Each year, the standards increase, requiring power companies to use more renewable energy and manufacturers to take bigger steps to cut their demand for power.
Republicans, led by Green Township Sen. Bill Seitz, moved last year to loosen rules, saying they were causing Ohioans to pay higher prices for electricity. But months of debate caused the proposal to stall. Seitz even said he would entertain a bill that would abolish the energy-efficiency standards altogether, as Indiana recently did.
Now, Seitz says he’s hoping to fast-track a new bill that would simply freeze the standards at their current levels, canceling scheduled increases in renewable power usage or energy-saving steps.
A 21-member committee, including advocates on both sides of the issue, would spend 2014 and 2015 deliberating whether Ohio should leave its rules the same, loosen them or abolish them altogether. The committee would then make a recommendation to the General Assembly.

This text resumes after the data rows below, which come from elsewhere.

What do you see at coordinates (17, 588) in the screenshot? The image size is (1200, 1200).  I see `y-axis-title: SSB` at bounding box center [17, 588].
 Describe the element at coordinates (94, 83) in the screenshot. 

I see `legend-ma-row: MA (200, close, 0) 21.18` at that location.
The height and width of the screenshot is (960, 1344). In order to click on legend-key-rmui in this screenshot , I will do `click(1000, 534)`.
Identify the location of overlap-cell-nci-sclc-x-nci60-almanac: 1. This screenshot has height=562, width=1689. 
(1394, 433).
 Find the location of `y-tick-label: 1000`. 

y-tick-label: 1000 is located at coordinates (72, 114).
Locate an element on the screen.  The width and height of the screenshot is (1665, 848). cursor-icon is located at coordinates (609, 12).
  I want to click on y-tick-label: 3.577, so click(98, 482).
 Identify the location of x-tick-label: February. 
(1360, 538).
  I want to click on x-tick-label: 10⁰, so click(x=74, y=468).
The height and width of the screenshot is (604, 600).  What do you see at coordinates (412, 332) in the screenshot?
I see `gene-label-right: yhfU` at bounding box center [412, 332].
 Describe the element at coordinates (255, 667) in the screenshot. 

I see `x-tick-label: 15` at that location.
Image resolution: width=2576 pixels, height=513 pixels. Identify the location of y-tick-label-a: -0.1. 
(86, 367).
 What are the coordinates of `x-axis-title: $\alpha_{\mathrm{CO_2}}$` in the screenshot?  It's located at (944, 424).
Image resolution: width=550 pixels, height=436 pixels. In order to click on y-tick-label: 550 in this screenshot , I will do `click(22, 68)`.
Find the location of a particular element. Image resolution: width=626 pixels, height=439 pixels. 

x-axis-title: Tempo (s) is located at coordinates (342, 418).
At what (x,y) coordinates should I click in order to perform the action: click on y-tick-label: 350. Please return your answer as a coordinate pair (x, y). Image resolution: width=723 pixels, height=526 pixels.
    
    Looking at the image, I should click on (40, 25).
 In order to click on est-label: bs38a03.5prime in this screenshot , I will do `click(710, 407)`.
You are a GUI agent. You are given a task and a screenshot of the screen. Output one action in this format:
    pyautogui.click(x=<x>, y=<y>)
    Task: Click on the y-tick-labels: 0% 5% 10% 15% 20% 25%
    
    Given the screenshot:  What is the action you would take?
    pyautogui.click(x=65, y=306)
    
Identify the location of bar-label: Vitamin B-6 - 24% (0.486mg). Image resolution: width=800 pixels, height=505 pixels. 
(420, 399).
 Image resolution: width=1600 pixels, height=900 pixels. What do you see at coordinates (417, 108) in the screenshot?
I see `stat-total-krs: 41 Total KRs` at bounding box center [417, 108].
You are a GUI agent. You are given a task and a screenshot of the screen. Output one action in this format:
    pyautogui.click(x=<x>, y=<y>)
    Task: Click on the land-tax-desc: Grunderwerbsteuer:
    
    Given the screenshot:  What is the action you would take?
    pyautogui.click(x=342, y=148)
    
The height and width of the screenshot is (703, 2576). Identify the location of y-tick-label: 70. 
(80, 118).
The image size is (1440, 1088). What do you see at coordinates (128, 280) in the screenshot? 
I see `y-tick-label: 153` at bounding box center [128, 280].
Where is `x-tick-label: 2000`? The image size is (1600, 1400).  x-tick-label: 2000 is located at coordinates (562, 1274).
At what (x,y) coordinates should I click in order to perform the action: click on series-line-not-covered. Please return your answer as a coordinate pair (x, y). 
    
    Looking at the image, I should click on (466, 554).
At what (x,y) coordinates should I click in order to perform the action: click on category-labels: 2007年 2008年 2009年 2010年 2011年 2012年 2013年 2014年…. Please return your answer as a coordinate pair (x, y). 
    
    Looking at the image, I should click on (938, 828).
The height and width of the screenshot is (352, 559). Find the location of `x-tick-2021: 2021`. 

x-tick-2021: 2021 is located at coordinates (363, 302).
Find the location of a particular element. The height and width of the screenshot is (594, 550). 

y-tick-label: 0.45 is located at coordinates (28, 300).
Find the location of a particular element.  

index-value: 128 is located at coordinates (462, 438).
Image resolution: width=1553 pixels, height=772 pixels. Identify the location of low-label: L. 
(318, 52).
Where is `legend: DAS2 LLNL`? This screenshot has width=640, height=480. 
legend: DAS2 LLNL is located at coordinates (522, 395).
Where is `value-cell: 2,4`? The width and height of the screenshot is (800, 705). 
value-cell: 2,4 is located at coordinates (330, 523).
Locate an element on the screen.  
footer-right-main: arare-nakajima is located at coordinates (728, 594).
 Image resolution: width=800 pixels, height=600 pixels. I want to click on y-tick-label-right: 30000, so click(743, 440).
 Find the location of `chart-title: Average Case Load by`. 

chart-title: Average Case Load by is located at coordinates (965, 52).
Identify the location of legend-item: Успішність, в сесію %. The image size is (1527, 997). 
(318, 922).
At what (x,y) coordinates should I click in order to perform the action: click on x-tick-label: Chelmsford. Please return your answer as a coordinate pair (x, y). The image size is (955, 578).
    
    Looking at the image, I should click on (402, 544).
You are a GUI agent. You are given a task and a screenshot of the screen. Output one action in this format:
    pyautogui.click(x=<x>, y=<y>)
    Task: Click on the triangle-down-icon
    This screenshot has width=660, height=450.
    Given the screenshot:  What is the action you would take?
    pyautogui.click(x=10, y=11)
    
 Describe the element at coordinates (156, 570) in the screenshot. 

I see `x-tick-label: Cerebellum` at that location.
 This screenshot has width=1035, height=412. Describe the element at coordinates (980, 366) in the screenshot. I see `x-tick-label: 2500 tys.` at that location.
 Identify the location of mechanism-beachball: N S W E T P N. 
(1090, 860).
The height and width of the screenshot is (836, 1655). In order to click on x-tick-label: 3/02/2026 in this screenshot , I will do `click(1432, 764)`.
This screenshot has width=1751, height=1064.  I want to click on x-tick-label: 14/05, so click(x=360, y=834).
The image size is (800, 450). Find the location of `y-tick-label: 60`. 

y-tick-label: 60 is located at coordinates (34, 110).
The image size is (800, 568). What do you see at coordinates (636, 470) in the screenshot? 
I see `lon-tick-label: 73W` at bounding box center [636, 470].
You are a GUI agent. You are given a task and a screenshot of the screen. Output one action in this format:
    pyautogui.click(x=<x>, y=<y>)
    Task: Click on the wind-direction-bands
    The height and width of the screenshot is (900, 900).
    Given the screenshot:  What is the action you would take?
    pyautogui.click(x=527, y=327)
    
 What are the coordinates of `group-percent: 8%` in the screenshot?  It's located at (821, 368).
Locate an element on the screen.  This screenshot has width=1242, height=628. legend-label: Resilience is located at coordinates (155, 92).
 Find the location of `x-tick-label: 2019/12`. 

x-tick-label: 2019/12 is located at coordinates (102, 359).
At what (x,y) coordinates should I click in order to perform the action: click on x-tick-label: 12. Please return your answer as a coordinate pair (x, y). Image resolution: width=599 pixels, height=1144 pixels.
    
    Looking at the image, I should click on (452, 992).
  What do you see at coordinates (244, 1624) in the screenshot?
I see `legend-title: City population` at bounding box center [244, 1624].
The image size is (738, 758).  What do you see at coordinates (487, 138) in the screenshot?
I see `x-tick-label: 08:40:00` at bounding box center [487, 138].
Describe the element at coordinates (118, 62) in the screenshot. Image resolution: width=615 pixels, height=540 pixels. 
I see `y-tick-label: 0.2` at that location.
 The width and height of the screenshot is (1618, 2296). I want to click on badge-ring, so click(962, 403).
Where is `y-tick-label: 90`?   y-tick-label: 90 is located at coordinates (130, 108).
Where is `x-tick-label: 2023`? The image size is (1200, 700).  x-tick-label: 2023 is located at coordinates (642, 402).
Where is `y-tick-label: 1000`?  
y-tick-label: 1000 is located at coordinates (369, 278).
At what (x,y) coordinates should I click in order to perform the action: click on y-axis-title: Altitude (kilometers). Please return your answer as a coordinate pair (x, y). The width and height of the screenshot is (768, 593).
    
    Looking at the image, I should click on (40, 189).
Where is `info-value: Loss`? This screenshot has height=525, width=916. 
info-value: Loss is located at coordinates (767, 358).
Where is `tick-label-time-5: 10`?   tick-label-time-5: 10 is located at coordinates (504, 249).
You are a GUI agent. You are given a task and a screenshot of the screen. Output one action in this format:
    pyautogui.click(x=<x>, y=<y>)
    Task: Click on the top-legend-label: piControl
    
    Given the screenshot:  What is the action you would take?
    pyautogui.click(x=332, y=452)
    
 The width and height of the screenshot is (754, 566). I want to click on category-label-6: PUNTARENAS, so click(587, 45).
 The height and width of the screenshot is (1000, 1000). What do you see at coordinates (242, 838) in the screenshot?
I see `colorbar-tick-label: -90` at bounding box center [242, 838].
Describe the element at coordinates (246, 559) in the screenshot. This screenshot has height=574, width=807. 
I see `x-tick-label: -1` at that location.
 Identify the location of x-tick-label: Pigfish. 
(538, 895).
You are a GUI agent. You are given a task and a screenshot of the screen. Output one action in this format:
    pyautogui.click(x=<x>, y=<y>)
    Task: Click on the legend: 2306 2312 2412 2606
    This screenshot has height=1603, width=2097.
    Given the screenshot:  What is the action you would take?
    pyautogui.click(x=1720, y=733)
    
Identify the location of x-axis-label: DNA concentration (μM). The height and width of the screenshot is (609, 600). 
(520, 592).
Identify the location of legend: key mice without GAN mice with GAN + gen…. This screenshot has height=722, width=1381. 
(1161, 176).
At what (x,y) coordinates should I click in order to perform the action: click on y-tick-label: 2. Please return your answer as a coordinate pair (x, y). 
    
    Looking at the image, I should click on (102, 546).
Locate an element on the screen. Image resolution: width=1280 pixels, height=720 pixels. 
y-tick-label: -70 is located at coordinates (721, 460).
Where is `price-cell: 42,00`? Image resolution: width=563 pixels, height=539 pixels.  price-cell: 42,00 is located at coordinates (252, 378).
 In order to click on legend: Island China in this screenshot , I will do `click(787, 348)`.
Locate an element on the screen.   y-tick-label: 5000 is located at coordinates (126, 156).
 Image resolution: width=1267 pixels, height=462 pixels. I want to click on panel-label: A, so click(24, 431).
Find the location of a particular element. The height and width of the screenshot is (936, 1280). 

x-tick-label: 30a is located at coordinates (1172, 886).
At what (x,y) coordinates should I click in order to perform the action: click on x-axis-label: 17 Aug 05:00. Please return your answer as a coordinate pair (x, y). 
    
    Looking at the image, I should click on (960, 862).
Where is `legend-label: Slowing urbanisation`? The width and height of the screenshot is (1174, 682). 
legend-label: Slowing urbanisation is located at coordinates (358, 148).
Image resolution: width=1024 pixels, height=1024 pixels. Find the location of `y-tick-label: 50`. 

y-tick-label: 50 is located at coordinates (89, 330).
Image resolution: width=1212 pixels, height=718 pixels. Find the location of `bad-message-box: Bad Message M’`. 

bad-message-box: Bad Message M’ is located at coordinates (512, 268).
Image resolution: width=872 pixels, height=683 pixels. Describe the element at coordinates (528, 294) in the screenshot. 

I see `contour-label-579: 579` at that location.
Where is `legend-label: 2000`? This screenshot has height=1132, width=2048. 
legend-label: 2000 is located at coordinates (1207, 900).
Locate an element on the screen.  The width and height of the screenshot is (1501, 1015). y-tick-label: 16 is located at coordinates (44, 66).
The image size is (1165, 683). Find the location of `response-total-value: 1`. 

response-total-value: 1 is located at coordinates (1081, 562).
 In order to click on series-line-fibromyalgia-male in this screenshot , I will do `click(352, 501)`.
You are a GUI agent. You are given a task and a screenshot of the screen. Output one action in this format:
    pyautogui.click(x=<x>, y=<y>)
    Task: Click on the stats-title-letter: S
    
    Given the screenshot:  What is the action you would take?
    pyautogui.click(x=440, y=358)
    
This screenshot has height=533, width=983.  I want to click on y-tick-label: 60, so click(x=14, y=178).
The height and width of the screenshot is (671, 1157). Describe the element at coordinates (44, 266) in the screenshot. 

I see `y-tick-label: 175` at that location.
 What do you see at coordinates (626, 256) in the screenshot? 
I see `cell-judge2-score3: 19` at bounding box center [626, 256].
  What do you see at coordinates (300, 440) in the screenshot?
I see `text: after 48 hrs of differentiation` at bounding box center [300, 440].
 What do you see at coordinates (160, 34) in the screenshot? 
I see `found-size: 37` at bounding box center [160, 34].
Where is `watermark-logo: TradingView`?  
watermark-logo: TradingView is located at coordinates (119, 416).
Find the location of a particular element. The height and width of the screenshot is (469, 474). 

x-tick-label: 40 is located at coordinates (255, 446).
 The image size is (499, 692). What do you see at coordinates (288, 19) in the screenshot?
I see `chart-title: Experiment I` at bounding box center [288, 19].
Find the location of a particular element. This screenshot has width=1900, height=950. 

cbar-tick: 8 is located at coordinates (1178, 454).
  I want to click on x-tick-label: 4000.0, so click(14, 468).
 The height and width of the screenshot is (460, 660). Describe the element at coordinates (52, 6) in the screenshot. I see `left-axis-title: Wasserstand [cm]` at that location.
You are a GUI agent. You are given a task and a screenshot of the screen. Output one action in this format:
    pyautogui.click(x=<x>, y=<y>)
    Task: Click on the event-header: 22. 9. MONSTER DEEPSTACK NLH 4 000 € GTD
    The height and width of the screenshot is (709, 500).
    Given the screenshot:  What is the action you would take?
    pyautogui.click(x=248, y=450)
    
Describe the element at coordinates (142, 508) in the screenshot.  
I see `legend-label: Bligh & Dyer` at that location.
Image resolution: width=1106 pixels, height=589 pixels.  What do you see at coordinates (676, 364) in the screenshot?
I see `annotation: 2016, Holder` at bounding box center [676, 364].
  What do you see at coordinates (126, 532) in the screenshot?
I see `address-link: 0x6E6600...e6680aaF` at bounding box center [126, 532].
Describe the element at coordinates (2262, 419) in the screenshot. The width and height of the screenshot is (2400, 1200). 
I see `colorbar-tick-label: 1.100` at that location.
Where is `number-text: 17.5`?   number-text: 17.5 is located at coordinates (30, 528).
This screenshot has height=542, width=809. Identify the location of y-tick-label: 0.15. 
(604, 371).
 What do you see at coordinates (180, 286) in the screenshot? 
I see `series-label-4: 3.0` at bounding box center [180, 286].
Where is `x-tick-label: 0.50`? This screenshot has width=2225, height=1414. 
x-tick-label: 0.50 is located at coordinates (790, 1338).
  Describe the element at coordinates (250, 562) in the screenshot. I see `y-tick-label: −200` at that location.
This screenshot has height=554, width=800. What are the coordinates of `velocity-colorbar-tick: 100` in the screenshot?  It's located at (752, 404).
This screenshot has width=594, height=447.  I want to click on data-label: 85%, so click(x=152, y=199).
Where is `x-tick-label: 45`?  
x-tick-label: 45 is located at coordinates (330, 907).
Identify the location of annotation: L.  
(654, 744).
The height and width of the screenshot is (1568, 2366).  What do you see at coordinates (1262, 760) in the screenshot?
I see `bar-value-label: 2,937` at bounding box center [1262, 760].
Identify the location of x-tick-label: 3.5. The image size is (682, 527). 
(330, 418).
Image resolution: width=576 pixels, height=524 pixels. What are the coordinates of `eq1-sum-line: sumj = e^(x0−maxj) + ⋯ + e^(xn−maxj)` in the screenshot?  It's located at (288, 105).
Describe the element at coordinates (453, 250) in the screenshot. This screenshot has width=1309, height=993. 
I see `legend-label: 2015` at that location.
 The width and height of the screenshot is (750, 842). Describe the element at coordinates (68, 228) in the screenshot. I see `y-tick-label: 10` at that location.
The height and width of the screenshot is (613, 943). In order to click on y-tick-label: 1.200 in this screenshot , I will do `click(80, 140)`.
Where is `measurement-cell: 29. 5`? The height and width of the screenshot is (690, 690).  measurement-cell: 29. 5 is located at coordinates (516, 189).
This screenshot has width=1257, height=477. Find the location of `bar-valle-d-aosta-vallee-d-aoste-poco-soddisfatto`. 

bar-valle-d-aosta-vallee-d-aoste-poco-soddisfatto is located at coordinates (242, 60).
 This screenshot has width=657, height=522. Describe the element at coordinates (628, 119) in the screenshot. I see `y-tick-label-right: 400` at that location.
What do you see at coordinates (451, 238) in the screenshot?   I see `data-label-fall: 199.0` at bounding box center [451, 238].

The standards deserve another look, Seitz said. Since 2008, utilities have increasingly turned to generating power with natural gas, which burns more cleanly than coal.
“I don’t think it’s proper to say that we’re going to resume the march up Old Smokey. We want a new commission, with new representatives and senators, to determine whether government mandates are appropriate at all in this area,” Seitz said. “Emerging consensus around the country is that these standards that were so popular when Al Gore was stirring up hysteria are maybe not such a good idea.”
But natural gas still doesn’t burn cleanly enough to justify eliminating the energy-efficiency mandates, said Sam Gomberg, an analyst with the Union of Concerned Scientists. It still produces enough carbon to speed climate change.
“Freezing everything where it is now basically stops Ohio’s progress toward a cleaner and more efficient electricity sector,” Gomberg said.
Even keeping the standards at their current levels could hurt renewable-energy businesses, which employ as many as 25,000 Ohioans, said Zach Roberts, director of energy-security group Operation Free Ohio.
With a freeze in standards, “It’s incredibly difficult (for businesses) to think years out in terms of investing in new projects, especially when they don’t know what the energy-efficiency standards are going to be for their large industrial customers,” Roberts said.
But an extra year at 2014 levels shouldn’t hurt businesses: “Presumably, what they’ve built to date accommodates the demand,” he said.
At the core in the debate over the standards is a simple, yet controversial question: Does energy efficiency save money for electricity users, or is it actually more expensive than the status quo?
Several Republicans, along with companies such as the Akron-based utility First Energy, have argued that Ohio’s energy-savings requirements drive up rates for everyday power users. Utilities, they say, must pay for expensive energy-efficient projects to follow the rules.
That can’t be true, according to consumer advocates, environmentalists, clean energy companies and some businesses. Ohio’s rules require utilities to show they are saving consumers money through reduced electricity needs – more money than they’ll spend on energy-efficiency projects.
Putting the standards on hold for further assessment would allow Ohio to get a final answer to that debate, said Sen. Troy Balderson, R-Zanesville, who sponsored the new bill.
“We know how much money has been paid by Ohioans for energy efficiency. We have no certainty on the benefits they have recouped from their payments,” Balderson told a Senate committee Wednesday. “It is essential that we act to protect all Ohioans’ electricity bills from continuing to rise and therefore maintain the status quo while we carefully review the best way to move forward.”